The second type of compound eye, found mainly in nocturnal insects such as moths and deep water crustaceans such as shrimp, have greater light sensitivity than apposition compound eyes. Comprised of an array of microtelescopes, these eyes are known as superposition compound eyes or simply cluster eyes. Using reactive ion etching to transfer the microlenses onto fused silica, the scientists fabricated cluster eyes whose individual lenses also improved resolution homogeneity. Compared with apposition compound eyes, cluster eyes require thicker objectives but offer higher resolution. Both types have potential for use in tiny cameras.

“Deciding between the apposition and cluster eyes depends on the required resolution vs. compactness vs. price,” said Duparre. “The apposition eye will be cheaper and smaller but have lower resolution. It thus will more work like an imaging optical sensor, while the cluster eye could actually be used to present images directly to a customer, but is more complex.”

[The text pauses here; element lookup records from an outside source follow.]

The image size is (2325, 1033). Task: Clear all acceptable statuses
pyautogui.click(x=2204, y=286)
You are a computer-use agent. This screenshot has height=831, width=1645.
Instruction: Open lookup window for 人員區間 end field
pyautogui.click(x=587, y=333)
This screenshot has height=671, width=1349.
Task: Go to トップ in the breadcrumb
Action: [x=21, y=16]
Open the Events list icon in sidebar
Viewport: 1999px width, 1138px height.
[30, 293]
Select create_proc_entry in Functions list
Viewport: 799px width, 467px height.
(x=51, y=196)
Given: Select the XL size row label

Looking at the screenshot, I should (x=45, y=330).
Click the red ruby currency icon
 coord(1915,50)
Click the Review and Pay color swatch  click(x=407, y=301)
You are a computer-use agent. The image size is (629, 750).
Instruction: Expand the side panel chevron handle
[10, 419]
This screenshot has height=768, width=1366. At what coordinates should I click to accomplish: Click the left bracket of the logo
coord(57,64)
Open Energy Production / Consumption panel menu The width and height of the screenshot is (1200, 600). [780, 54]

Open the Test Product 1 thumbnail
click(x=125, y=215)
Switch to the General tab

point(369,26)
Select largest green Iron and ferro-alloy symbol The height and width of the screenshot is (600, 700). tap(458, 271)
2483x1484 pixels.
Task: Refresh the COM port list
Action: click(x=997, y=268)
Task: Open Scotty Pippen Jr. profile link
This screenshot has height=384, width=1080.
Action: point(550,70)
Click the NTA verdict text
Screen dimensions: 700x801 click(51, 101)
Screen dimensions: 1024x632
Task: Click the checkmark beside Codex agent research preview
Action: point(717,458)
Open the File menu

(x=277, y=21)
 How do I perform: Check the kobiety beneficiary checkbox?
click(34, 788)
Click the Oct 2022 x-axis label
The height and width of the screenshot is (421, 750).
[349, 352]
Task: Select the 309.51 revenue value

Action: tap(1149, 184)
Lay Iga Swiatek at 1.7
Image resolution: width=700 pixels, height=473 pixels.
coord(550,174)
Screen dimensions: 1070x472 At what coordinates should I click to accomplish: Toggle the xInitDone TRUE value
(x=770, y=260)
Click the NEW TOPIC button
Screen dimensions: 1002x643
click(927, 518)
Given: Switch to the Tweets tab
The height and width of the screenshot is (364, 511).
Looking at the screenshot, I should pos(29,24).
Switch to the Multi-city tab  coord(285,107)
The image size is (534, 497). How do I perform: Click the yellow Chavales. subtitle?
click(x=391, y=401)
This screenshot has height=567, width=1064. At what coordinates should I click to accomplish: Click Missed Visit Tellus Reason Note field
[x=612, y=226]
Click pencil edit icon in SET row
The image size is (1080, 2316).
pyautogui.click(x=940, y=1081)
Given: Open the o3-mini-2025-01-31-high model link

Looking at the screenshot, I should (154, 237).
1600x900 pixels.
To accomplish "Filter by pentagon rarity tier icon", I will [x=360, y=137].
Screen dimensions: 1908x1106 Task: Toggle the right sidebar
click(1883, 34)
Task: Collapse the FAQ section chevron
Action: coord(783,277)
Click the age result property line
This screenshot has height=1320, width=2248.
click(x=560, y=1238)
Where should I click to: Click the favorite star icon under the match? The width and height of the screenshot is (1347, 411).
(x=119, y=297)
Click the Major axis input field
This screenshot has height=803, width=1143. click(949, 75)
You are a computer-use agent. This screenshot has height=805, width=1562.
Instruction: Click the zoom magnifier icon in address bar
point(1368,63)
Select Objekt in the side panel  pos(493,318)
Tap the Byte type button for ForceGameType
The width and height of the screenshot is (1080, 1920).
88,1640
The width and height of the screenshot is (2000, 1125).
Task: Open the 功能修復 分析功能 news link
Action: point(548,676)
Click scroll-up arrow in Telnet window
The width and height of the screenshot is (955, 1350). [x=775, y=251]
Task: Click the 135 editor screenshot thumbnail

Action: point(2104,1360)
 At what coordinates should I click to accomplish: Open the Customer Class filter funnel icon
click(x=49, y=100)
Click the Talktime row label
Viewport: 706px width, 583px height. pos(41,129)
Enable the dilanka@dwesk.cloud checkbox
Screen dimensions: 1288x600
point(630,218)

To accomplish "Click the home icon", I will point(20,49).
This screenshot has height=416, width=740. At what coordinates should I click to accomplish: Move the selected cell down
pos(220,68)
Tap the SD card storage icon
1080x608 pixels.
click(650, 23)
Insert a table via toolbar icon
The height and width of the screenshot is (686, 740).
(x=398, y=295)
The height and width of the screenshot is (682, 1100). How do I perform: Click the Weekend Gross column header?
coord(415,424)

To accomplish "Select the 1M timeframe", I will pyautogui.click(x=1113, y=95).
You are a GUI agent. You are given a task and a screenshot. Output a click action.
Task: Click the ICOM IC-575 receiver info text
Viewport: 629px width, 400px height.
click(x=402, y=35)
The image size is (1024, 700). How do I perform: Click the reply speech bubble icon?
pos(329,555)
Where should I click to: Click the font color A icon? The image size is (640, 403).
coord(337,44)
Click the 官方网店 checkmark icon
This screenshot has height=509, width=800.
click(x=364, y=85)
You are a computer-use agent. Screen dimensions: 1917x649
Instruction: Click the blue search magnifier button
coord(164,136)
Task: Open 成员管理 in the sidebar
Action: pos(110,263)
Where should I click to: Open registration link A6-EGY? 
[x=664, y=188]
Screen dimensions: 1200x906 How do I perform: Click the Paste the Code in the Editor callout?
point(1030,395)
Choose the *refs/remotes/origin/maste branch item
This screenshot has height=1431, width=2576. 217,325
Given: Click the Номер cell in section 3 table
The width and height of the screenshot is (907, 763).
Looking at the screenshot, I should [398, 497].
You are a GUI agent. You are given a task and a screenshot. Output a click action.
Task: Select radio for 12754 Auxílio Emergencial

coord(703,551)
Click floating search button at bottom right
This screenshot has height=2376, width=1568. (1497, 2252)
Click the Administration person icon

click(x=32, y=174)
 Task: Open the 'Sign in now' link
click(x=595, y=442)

These advantages of artificial compound eyes were discovered despite one major technical drawback: both types of compound eyes were arranged on a flat surface, while the curved base of natural insect eyes offer several advantages. Hopefully, a special type of laser beam writer currently being developed could fabricate compound eyes on curved surfaces.

Citation: Duparre, J. W. and Wippermann, F. C. Micro-optical artificial compound eyes. Bioinspiration and Biomimetics. 1 (2006) R1-R16.